If that happened, and crude prices spiked, oil companies would have a sharp but short-lived gain, Glickman said. Crude also ran much higher in the years before the financial crisis, and oil stocks gained with crude, but gasoline crossing $4 a gallon in the U.S. was one of the forces behind the market’s downturn that wiped out those gains, he said.

“The experience from 2007 to 2009 is that both gains and losses happen,” Glickman said. “Crude prices spike, earnings spike, then demand crashes, and earnings collapse. The line in the sand is probably $4 gasoline.”

Any extended period of anything like $200 oil is very unlikely, and “would potentially trigger a global downturn if it were to last long enough,” Lafakis added.

The better scenario for energy investors would actually be for crude to settle in about where it is now, with prices in Europe around $80 per barrel and domestic crude commanding about $70, said Rob Thummel, portfolio manager at Tortoise Capital Advisors, which manages $21 billion that is mostly invested in energy.

“We need oil prices to stay with $5 a barrel of where they are now,” Thummel said, arguing that oil stocks are cheap considering their expected profit growth for next year. “If crude stays in the $60 to $70 range, they’re going to be able to deliver growth.”

Keeping prices stable, and keeping the Khashoggi dispute as quiet as possible, is also the best course for the Saudis, said Bjonar Tonhaugen, senior vice president of oil markets at Oslo consulting firm Rystad Energy.

“Considerations by Saudi Arabia go far beyond short-term oil-price developments,’ he said. “Causing higher oil prices would only damage their reputation as a reliable oil supplier [and] and hurt the longer-term stability in oil demand the Saudi economy is still totally dependent on.”

The Saudis produce just more than 10 percent of the world’s crude oil, which is a market of right about 100 million barrels per day. The run-up to Iran sanctions have reduced Iran’s exports by 350,000 to 700,000 per day, by different estimates. Lafakis said current prices reflect a belief that Iran’s production will fall by 1.3 million barrels daily once the sanctions take effect.

That leaves the Saudis as the major producer who can replace the barrels quickly and contain prices, Tonhaugen said.

North American shale producers can’t respond as quickly because of a shortage of pipelines serving oil fields in Texas and Canada, Glickman said. New pipelines in Texas are expected to come on-line next fall, while the Keystone XL pipeline connecting Canada to Oklahoma is expected to begin construction this autumn.

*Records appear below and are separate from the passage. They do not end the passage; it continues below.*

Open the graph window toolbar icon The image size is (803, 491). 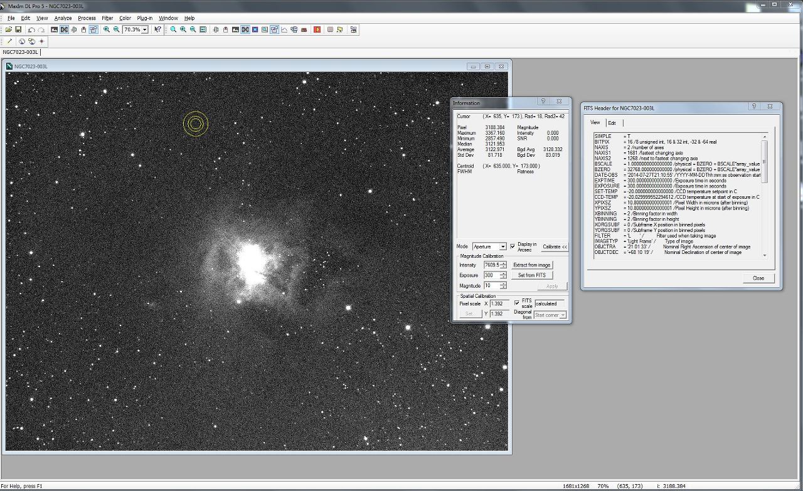pyautogui.click(x=284, y=29)
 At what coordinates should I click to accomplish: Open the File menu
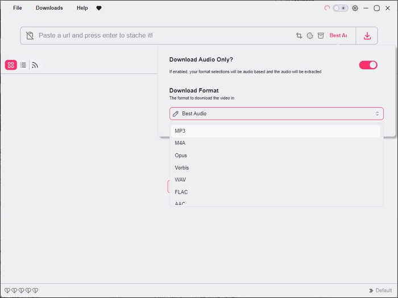click(18, 9)
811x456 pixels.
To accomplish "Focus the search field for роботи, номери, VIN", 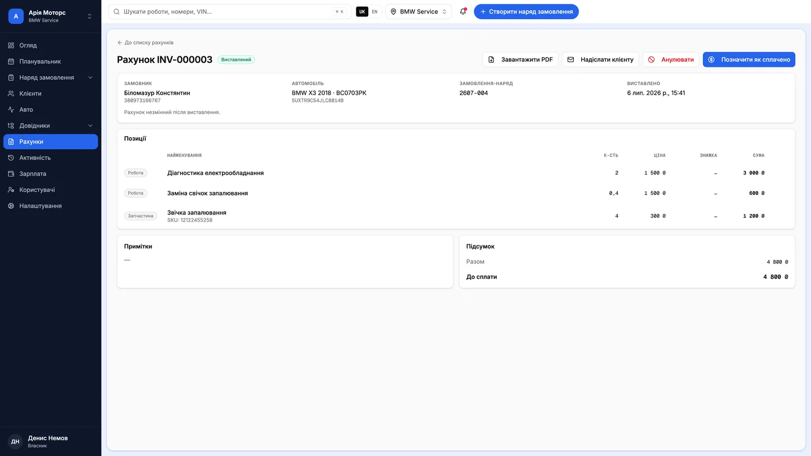I will pyautogui.click(x=229, y=11).
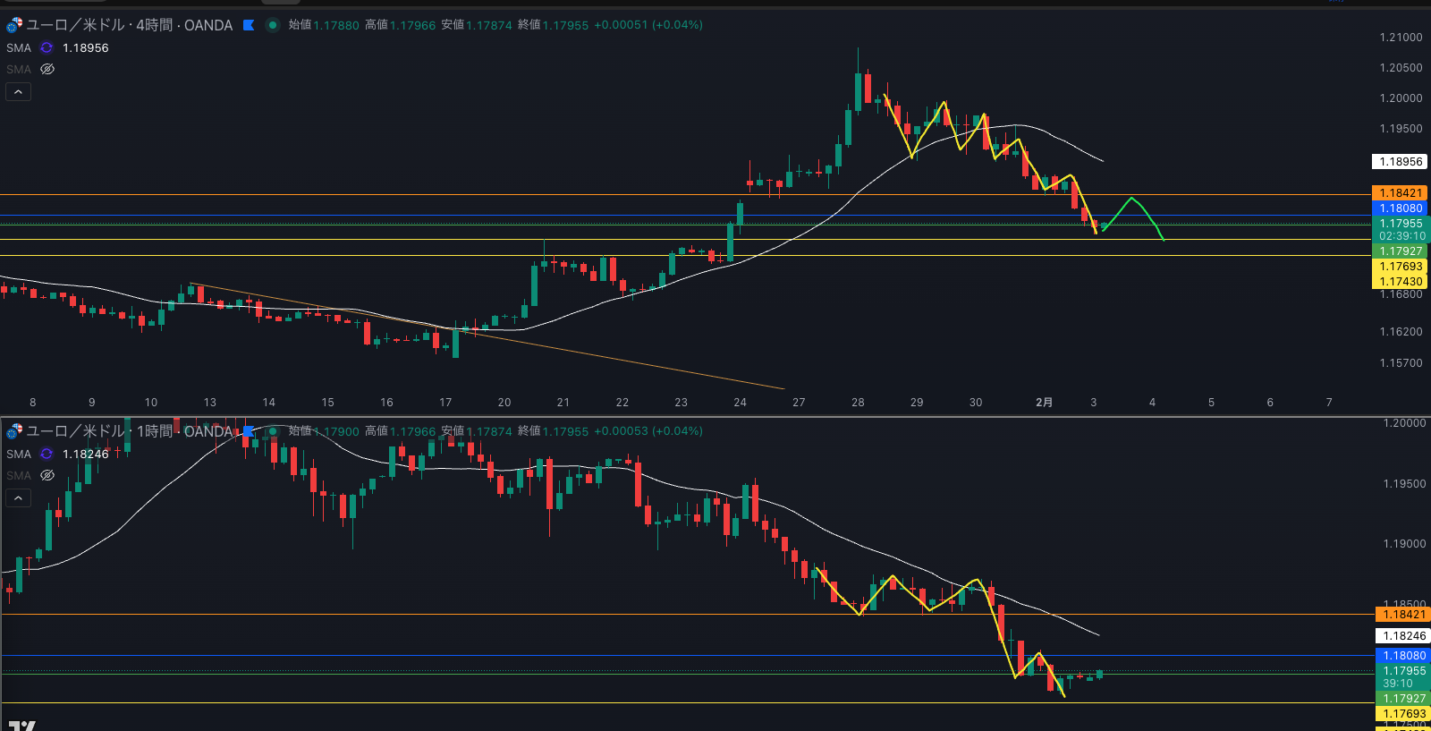The image size is (1431, 731).
Task: Click the 2月 date marker on the time axis
Action: [x=1044, y=403]
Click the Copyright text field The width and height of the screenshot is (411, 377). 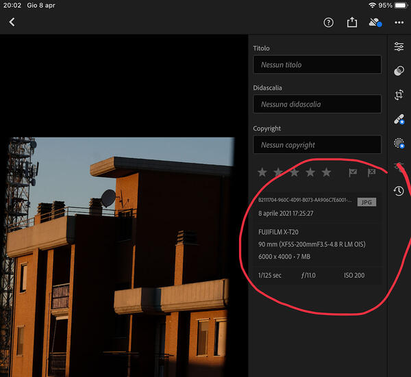(x=316, y=144)
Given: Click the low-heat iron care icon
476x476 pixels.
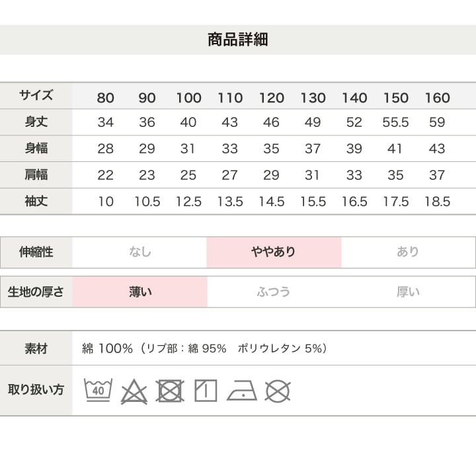Looking at the screenshot, I should click(241, 391).
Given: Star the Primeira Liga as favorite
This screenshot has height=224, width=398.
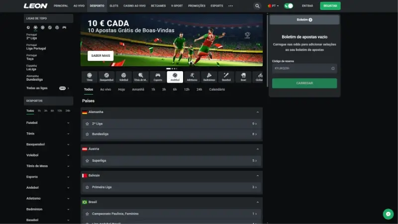Looking at the screenshot, I should click(88, 187).
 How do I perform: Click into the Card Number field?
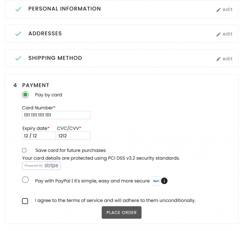[x=56, y=115]
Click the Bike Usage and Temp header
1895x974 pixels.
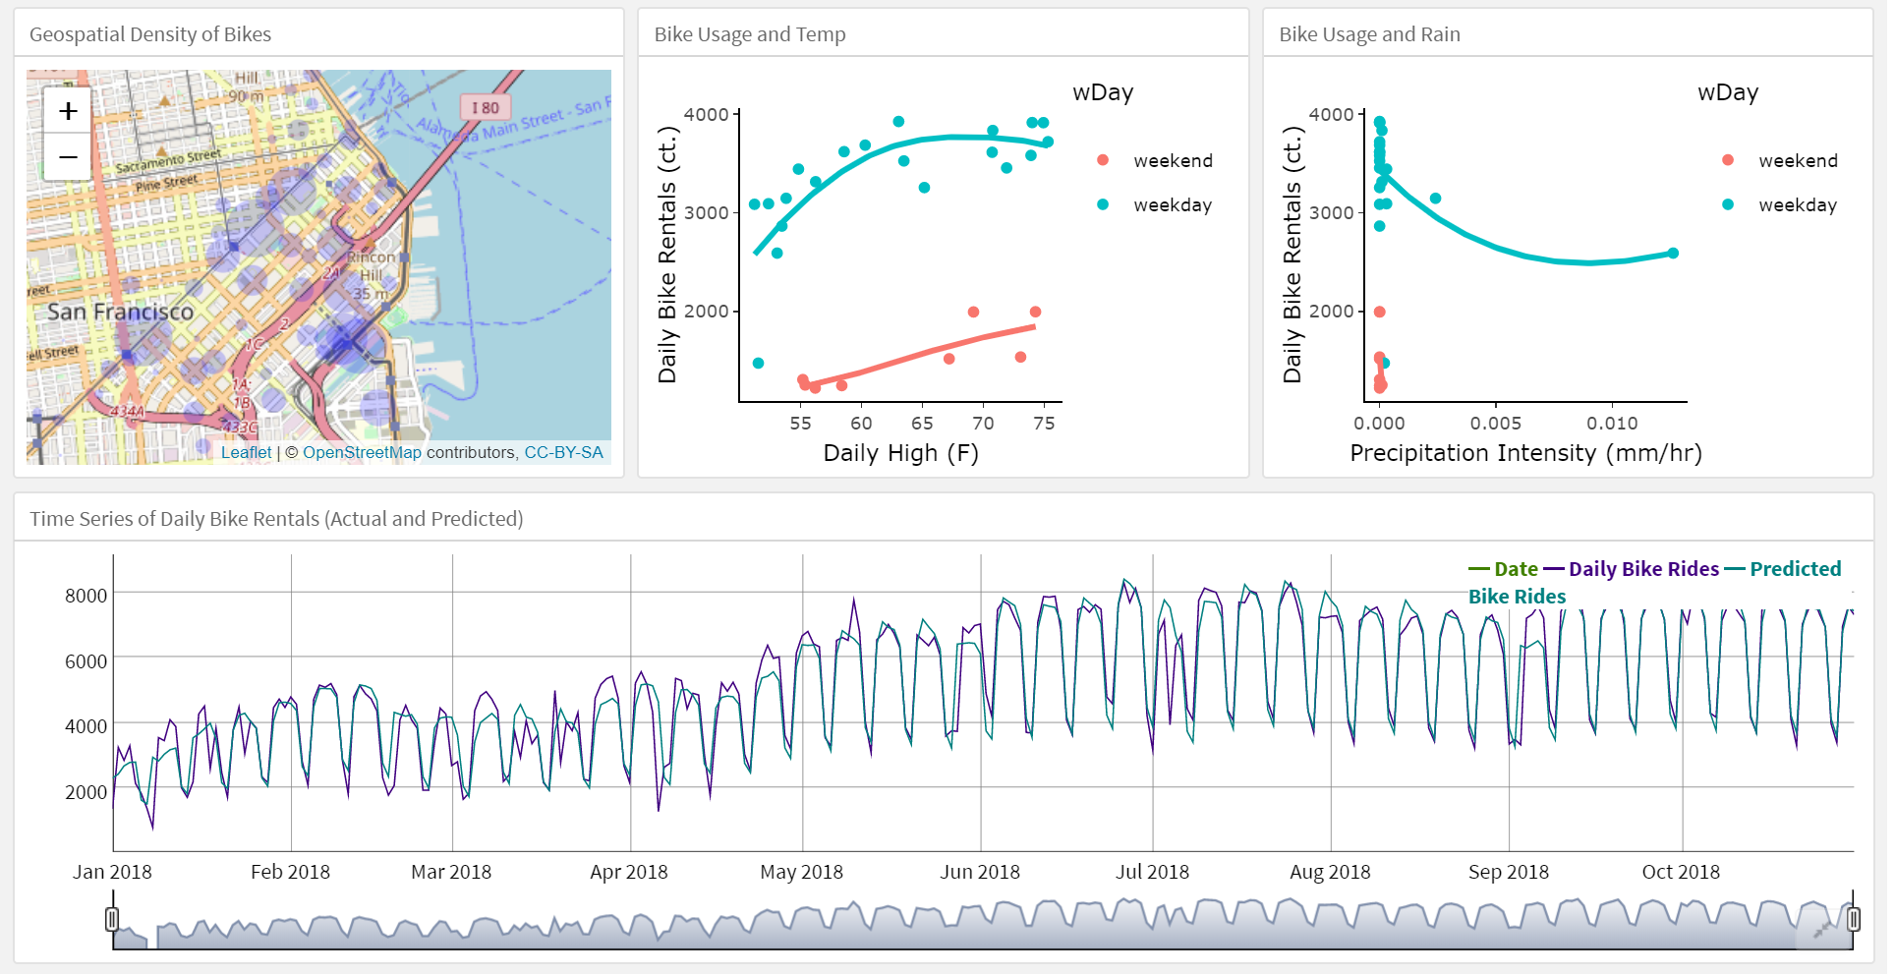point(750,34)
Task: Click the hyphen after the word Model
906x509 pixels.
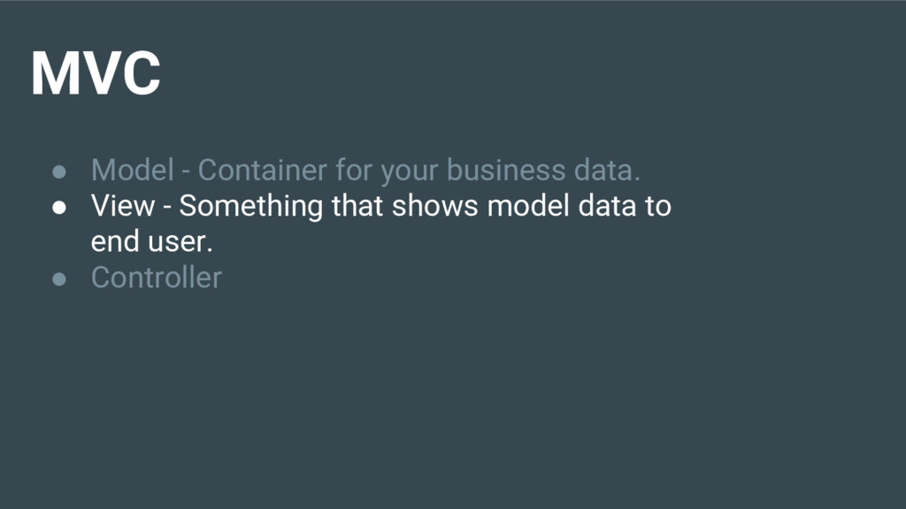Action: pyautogui.click(x=186, y=172)
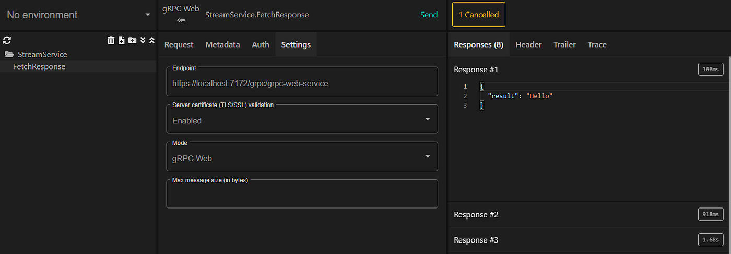The image size is (731, 254).
Task: Click the server streaming arrow icon under gRPC Web
Action: click(x=181, y=21)
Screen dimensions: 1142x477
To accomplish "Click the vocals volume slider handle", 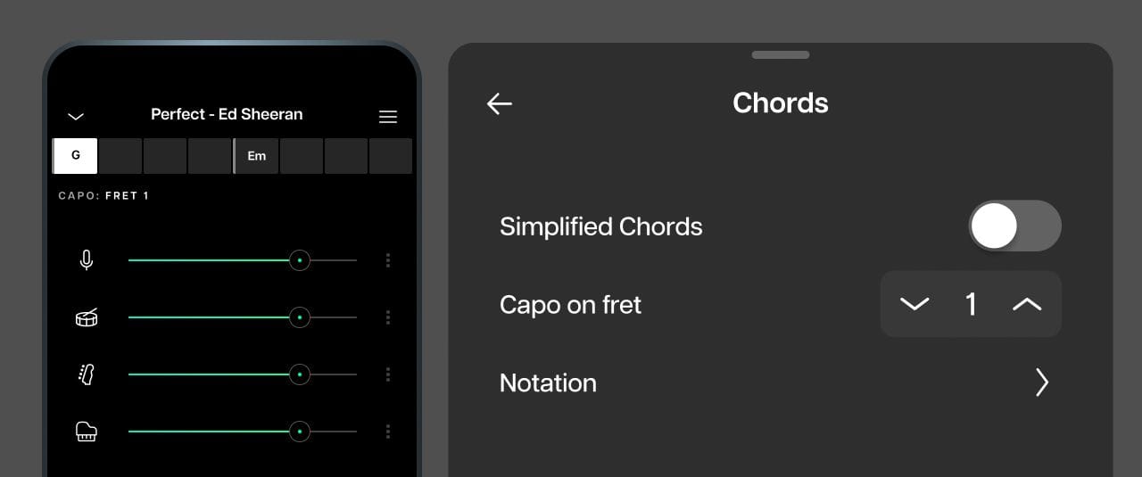I will 300,260.
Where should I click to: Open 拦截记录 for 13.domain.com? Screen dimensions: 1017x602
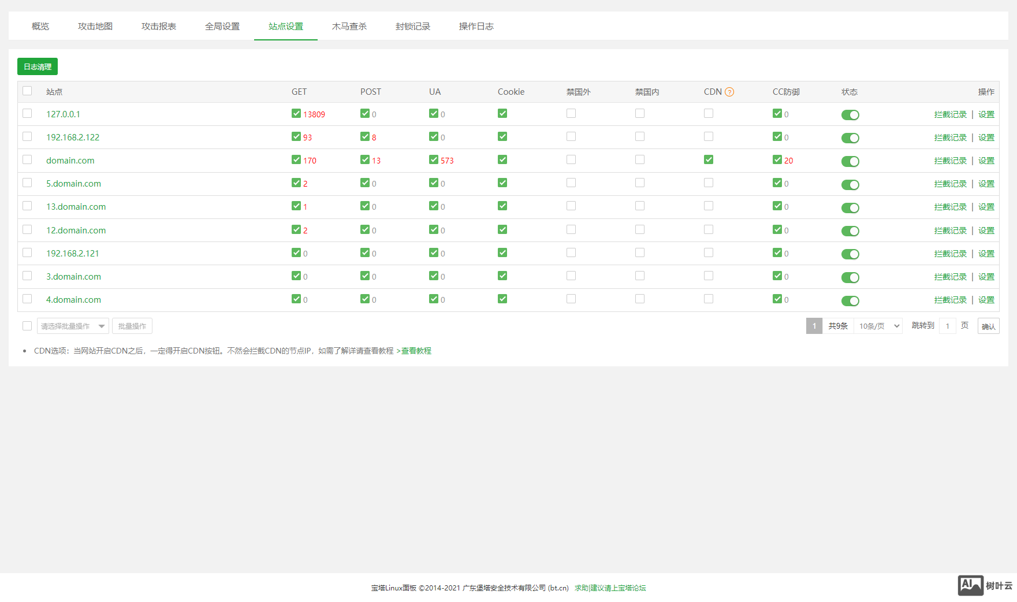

Higher crude prices are already having one negative effect on small investors — gasoline prices have jumped to $2.86 a gallon nationally from $2.47 at the end of 2017. For most families, that gain wipes out their savings from last year’s tax cut, and any trading gains on oil shares, Lafakis said.

“Crude’s rise means an added cost for American consumers of $60 billion in 2018, with the vast majority of that coming from higher gas prices,” Lafakis said.